Modelling Turbine Vibration in Terms if its Load Variation

1University of Melbourne, Department of Mechanical and Manufacturing Engineering, Parkville 3052, Victoria, Australia
2Scientific Engineering Research, 29 Hotham St. East St. Kilda, Melbourne 3183, Victoria, Australia

Copyright © 1995 Hindawi Publishing Corporation. This is an open access article distributed under the Creative Commons Attribution License, which permits unrestricted use, distribution, and reproduction in any medium, provided the original work is properly cited.

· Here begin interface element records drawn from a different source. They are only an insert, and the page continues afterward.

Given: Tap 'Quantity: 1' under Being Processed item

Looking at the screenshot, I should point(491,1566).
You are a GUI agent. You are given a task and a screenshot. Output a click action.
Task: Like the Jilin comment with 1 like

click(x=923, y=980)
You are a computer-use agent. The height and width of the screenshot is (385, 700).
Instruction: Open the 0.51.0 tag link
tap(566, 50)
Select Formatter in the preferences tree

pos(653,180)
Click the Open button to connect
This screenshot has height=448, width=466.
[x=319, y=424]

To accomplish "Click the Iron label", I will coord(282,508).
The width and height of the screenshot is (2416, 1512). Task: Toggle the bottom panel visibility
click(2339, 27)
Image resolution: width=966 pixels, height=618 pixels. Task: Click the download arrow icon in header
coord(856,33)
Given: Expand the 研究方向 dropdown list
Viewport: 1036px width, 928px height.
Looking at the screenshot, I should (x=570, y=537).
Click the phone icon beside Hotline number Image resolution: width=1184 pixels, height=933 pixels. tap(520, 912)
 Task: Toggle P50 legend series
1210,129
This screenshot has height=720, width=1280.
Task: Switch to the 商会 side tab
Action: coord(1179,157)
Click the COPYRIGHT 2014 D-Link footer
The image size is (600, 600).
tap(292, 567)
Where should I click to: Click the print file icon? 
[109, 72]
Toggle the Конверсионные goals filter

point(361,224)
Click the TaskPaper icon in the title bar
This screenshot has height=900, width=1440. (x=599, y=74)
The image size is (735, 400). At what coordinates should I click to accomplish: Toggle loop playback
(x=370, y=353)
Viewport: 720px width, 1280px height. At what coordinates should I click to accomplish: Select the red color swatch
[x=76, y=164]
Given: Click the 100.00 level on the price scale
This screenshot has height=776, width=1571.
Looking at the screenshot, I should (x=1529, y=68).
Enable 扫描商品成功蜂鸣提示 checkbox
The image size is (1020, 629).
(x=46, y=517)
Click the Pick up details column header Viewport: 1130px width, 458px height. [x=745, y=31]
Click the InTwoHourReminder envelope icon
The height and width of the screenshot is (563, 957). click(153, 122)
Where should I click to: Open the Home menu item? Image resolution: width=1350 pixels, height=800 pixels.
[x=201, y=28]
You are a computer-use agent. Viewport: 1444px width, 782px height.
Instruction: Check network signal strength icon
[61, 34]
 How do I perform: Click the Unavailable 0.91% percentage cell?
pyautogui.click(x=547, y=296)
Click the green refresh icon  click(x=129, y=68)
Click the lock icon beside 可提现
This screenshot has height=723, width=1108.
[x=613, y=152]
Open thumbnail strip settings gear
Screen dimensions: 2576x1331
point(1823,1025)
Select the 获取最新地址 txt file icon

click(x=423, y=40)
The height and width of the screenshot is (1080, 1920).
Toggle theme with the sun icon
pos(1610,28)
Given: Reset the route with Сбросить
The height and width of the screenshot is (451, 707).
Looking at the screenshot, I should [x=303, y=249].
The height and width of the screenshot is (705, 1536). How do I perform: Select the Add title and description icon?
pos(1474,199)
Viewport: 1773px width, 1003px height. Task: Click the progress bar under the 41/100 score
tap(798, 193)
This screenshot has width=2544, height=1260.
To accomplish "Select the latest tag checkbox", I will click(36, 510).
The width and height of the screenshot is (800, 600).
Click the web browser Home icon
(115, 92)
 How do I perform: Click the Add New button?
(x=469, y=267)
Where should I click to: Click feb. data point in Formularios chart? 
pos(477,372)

This paper is based on a case history of a 650 MW turbine-generator, which changed its vibration significantly every time when a change of its thermal/electrical load was made. Significant changes of vibration amplitude and phase distribution along the shaft indicated the contribution of different modes of vibration. Interestingly, vibration of other identical units manufactured by the same manufacturer were not sensitive to load variation. A vibration monitoring system, relying on observing slow trends in vibration data, was not able to interpret the significant vibration changes. In particular, it was not clear, whether or not there was a fault in the system and whether or not the unit was safe to operate. The paper presents problem modelling, analysis and the explanation for vibration changes. Presented analysis explains that vibration changes were not associated with the fault in the system but they were a natural response of the system to parameter change.